2 - Há atividades em que a conjuntura é dificil, mas mesmo nessas há empresários que conseguem obter rentabilidade. Isto acontece porque são pessoas mais cautelosas nos investimentos e possuem controlo férreo sobre os custos de exploração. Como em todas as atividades económicas há pessoas a desistirem porque perdem dinheiro, outros empatam (não perdem ou ganham) e outros ganham. Como em tudo na vida, quando uns desistem, outros apostam e entram. A determinação, resiliência, organização e rigor são competências que o empresário agrícola deve possuir e que determinam o seu sucesso.
3 - As plantas aromáticas e medicinais são um setor rentável para quem for capaz de produzir com a qualidade que o mercado exige. Infelizmente, não se pode produzir de qualquer maneira. Obriga a conhecimentos das espécies e variedades que o mercado procura e por isso, requer mudanças rápidas na produção. Não se pode ficar à espera, é preciso agir de forma assertiva.
4 - Concordo plenamente com a afirmação: "Façam contas e falem com produtores já instalados antes de investir!". Falem com todo o tipo de produtores mas deem maior valor, tenham em linha de conta, aqueles que teem sucesso.
5 - Não há informação oficial de que não exista dinheiro para instalar os jovens agricultores. Caso este fique escasso, haverá lugar a concurso para atribuição das ajudas, sendo apoiadas as candidaturas que obtenham maior classificação. Circulam muitos rumores do tipo do que indicou, embora na minha opinião, a execução financeira está a correr tão mal (há falta de dinheiro por parte dos proponentes para apresentar os pedidos de pagamento) que as ajudas aos jovens agricultores irão persistir durante mais alguns meses.
6 - Se a ministra Assunção Cristas conseguir instalar jovens agricultores até dezembro de 2013 fará uma inversão da forte tendência que existe para o envelhecimento do empresariado agrícola português. Se fosse eu que tivesse poder para tomar a decisão, optaria por apoiar exclusivamente o investimento na instalação de jovens agricultores em detrimento do investimento dos agricultores e da agro-indústria.

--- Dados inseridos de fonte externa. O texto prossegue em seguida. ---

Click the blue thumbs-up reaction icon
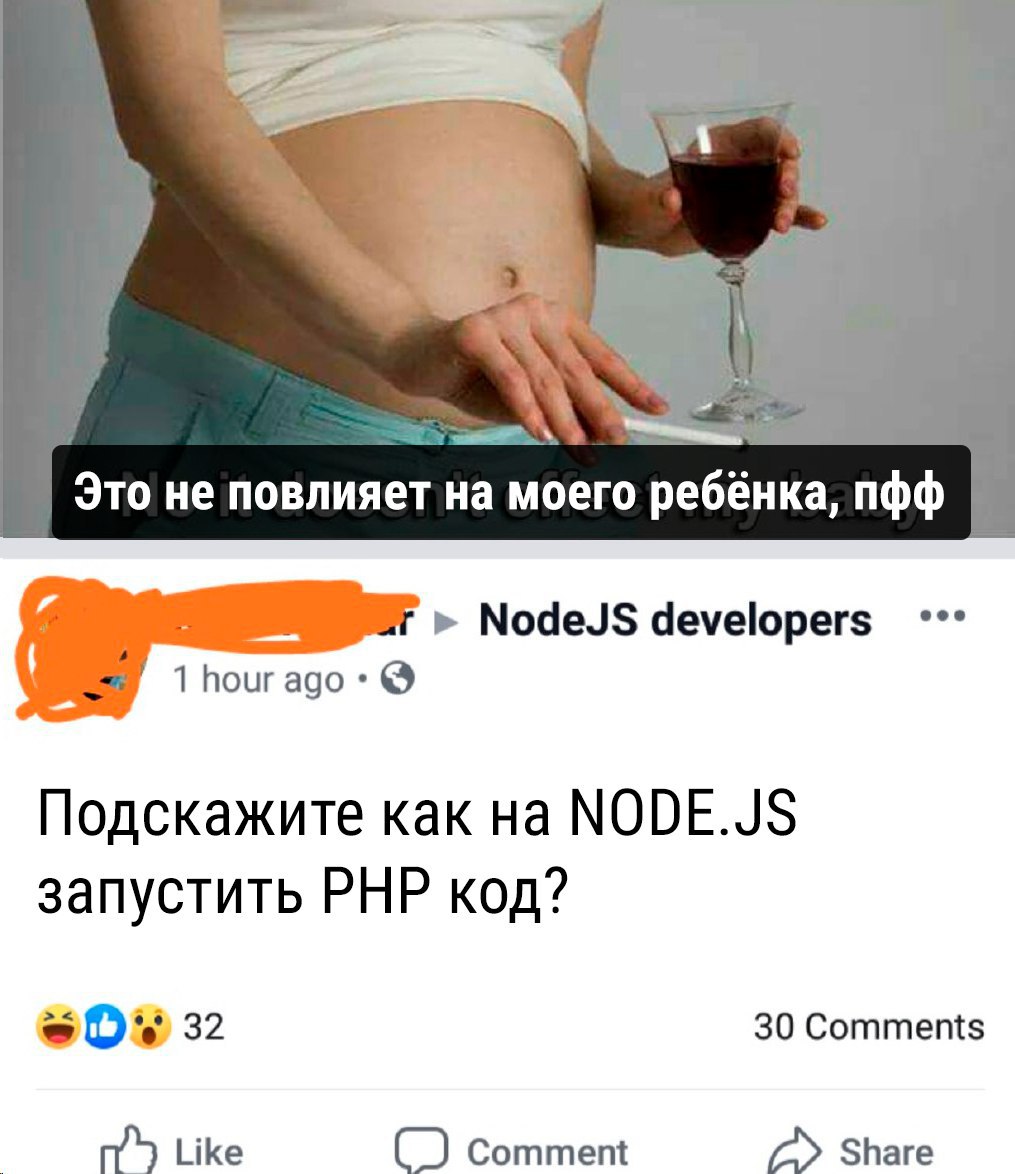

quinta-feira, 1 de dezembro de 2011

Comemoração do dia da independência de Portugal

Neste dia 1 de dezembro de 2011, dia em que se comemora a independência de Portugal, irei trabalhar para dar o meu contributo para que o país combata a crise a conómica e no futuro próximo possa livrar-se do jugo da troika.

Tenho na memória a previsão da OCDE, no ano 2014, 1 em cada 7 portugueses estarão desempregados. Verifico o que se passa à minha volta, uma família da classe média, pessoas de trabalho, neste momento e desde há 4 meses, 1 em cada 13 pessoas estão desempregadas.

Começo a sentir que o empreendedorismo na agricultura pode contribuir para o combate ao desemprego. Noto que muitos dos potenciais jovens agricultores e investidores na agricultura confundem os conceitos de trabalhar na agricultura com empreender na agricultura, porque acham que para investir apenas lhes será exigido trabalhar no campo. Há que planear, orçamentar, entrar em conta com os aspetos técnicos, gerir, controlar, etc. Concordam que são funções muito diferentes face a trabalhar e executar?